What needs to be done | Render the material from its first line up to and including the line with "coord(365,569)" as a Markdown table with the columns Row and Line. Omit blank lines.

-- start --

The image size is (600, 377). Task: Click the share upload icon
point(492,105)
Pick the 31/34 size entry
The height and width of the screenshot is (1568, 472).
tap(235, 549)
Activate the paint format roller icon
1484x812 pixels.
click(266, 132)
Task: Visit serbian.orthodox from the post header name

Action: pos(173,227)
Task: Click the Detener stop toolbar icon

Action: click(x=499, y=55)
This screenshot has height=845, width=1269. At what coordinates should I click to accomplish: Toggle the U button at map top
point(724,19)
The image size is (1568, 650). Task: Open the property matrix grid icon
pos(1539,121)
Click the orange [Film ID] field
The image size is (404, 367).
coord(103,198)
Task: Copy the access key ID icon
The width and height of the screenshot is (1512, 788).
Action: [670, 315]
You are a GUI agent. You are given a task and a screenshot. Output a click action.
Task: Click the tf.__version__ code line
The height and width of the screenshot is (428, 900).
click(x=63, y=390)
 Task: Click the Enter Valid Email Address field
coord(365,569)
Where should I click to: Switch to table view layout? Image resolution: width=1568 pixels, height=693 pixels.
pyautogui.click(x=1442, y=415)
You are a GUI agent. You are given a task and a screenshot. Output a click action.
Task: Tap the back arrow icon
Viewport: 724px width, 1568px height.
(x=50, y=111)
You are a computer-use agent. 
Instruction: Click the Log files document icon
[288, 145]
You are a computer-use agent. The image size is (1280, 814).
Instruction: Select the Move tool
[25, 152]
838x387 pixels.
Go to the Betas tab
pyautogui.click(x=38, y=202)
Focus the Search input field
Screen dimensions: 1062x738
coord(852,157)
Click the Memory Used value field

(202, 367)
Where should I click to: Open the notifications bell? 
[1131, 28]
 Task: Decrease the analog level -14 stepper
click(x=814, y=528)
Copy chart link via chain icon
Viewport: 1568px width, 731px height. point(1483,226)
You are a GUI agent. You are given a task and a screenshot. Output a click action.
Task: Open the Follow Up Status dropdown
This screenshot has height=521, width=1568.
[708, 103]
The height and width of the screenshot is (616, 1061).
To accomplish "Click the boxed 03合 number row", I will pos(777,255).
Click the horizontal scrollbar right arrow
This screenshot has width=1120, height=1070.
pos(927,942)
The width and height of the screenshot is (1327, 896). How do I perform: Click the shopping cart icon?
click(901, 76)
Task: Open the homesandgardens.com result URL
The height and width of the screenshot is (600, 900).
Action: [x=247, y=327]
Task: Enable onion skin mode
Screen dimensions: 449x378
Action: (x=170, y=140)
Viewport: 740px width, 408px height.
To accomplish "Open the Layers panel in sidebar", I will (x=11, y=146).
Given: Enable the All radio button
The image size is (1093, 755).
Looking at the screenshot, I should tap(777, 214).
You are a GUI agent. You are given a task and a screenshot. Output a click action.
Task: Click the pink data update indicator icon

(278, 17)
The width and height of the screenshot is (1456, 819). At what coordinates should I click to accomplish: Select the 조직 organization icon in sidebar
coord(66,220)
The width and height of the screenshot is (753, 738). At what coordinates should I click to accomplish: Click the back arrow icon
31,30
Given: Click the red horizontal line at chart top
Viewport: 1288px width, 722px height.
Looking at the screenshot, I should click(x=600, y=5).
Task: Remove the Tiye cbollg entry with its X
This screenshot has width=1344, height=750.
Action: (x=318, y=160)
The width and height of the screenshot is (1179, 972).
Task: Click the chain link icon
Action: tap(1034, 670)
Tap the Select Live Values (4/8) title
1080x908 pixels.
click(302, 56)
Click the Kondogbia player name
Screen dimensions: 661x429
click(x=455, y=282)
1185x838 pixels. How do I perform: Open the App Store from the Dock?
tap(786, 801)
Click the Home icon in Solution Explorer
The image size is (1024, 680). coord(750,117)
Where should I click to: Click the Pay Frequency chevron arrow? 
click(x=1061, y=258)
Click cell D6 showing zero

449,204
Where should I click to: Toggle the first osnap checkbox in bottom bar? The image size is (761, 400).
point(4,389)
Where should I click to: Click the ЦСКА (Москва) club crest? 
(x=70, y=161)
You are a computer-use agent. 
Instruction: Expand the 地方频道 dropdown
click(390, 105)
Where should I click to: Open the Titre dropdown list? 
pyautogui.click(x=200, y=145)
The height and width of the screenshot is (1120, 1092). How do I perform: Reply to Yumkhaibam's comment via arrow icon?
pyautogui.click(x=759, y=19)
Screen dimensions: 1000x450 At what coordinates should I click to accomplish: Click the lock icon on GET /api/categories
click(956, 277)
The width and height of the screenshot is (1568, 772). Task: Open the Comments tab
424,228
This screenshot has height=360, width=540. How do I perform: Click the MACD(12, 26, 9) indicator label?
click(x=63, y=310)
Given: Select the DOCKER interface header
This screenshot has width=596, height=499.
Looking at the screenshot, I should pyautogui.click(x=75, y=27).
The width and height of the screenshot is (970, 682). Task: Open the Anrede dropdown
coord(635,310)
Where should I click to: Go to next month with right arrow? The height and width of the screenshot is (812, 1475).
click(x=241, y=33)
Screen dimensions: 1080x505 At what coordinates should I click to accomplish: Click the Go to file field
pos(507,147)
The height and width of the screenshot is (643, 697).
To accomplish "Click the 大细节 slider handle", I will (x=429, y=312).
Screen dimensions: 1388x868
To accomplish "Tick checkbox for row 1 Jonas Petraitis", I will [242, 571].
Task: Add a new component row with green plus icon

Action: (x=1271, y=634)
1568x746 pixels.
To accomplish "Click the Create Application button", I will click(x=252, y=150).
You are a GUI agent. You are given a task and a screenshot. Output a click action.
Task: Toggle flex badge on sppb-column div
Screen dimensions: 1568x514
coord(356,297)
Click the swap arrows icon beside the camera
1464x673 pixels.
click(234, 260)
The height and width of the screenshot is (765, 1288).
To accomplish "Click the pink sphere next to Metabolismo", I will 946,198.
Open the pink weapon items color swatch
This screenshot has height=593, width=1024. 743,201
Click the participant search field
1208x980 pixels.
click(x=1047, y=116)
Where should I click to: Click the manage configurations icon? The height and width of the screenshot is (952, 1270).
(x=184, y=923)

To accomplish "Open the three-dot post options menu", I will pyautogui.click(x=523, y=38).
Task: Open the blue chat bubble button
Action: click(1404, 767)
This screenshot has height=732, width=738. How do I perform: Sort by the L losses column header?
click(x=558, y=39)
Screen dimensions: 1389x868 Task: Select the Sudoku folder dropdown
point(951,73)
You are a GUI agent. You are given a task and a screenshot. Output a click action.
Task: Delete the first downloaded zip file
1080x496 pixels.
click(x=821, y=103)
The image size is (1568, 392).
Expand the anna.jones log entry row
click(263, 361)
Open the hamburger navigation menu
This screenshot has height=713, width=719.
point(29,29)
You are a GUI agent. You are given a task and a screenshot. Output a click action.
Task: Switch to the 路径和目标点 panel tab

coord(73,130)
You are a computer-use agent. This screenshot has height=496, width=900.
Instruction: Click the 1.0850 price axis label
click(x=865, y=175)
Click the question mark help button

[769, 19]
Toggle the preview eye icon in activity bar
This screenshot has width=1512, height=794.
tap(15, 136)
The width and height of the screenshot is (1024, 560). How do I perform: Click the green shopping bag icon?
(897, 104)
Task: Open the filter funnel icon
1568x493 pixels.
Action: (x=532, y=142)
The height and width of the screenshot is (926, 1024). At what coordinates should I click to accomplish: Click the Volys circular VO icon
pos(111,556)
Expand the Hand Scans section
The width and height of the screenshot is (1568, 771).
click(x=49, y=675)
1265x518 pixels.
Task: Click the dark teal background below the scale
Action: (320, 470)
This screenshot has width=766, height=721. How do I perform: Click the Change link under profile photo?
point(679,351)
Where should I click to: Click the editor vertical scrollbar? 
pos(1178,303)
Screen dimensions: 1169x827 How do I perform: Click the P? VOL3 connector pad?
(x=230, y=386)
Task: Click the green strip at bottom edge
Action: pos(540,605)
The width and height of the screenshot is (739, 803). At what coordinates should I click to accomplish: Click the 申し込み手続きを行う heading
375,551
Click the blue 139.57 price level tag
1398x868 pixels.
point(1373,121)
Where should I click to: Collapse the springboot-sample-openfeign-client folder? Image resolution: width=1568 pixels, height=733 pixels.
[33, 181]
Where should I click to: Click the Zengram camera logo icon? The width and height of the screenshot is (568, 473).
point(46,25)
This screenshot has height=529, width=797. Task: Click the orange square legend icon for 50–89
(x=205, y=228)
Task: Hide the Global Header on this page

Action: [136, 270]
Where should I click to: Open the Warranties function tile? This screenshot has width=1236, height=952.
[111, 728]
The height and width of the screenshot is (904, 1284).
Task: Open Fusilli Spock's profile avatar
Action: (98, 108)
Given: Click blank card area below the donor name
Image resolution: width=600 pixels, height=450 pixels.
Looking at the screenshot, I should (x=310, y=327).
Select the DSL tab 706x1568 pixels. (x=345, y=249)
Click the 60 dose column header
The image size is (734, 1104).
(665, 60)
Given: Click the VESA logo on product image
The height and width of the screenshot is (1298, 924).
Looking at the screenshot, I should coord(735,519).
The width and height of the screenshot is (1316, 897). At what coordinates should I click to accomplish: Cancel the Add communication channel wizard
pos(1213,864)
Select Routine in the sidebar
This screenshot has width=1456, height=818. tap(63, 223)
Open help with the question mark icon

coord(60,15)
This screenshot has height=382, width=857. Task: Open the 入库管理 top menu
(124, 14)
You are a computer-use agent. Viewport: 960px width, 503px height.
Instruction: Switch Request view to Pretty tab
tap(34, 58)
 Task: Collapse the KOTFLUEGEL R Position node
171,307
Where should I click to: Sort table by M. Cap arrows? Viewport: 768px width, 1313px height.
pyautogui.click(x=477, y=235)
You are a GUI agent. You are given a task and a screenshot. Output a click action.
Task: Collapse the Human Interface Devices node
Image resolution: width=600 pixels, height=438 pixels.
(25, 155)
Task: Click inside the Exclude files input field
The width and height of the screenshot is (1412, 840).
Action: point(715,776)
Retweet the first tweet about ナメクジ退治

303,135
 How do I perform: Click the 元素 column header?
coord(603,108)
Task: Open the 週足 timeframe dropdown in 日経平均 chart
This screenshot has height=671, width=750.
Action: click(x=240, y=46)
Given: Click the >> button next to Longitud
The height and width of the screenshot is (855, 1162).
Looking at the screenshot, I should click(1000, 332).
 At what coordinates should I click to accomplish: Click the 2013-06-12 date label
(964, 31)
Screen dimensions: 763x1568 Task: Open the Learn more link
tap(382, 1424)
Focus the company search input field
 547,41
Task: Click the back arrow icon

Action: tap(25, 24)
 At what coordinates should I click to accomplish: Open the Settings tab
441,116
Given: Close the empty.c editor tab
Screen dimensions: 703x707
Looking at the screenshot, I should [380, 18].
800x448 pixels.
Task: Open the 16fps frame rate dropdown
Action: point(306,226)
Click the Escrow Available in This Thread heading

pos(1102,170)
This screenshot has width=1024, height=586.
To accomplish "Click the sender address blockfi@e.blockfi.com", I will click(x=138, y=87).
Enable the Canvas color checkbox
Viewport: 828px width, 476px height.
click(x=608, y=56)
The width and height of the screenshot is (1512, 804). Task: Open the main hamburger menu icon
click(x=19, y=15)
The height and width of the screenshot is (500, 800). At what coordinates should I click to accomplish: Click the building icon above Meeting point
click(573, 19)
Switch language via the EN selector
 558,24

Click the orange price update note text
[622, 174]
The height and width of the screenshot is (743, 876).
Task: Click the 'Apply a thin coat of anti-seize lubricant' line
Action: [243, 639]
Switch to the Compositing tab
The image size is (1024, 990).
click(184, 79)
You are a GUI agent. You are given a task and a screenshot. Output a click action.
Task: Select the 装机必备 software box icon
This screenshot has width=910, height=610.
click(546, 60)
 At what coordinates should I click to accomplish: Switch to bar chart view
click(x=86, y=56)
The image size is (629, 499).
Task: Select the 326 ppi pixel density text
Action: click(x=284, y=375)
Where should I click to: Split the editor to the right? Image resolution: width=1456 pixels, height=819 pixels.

-- end --

Answer to the task |
| Row | Line |
|---|---|
| 1 | The image size is (600, 377). Task: Click the share upload icon |
| 2 | point(492,105) |
| 3 | Pick the 31/34 size entry |
| 4 | The height and width of the screenshot is (1568, 472). |
| 5 | tap(235, 549) |
| 6 | Activate the paint format roller icon |
| 7 | 1484x812 pixels. |
| 8 | click(266, 132) |
| 9 | Task: Visit serbian.orthodox from the post header name |
| 10 | Action: pos(173,227) |
| 11 | Task: Click the Detener stop toolbar icon |
| 12 | Action: click(x=499, y=55) |
| 13 | This screenshot has height=845, width=1269. At what coordinates should I click to accomplish: Toggle the U button at map top |
| 14 | point(724,19) |
| 15 | The image size is (1568, 650). Task: Open the property matrix grid icon |
| 16 | pos(1539,121) |
| 17 | Click the orange [Film ID] field |
| 18 | The image size is (404, 367). |
| 19 | coord(103,198) |
| 20 | Task: Copy the access key ID icon |
| 21 | The width and height of the screenshot is (1512, 788). |
| 22 | Action: [670, 315] |
| 23 | You are a GUI agent. You are given a task and a screenshot. Output a click action. |
| 24 | Task: Click the tf.__version__ code line |
| 25 | The height and width of the screenshot is (428, 900). |
| 26 | click(x=63, y=390) |
| 27 |  Task: Click the Enter Valid Email Address field |
| 28 | coord(365,569) |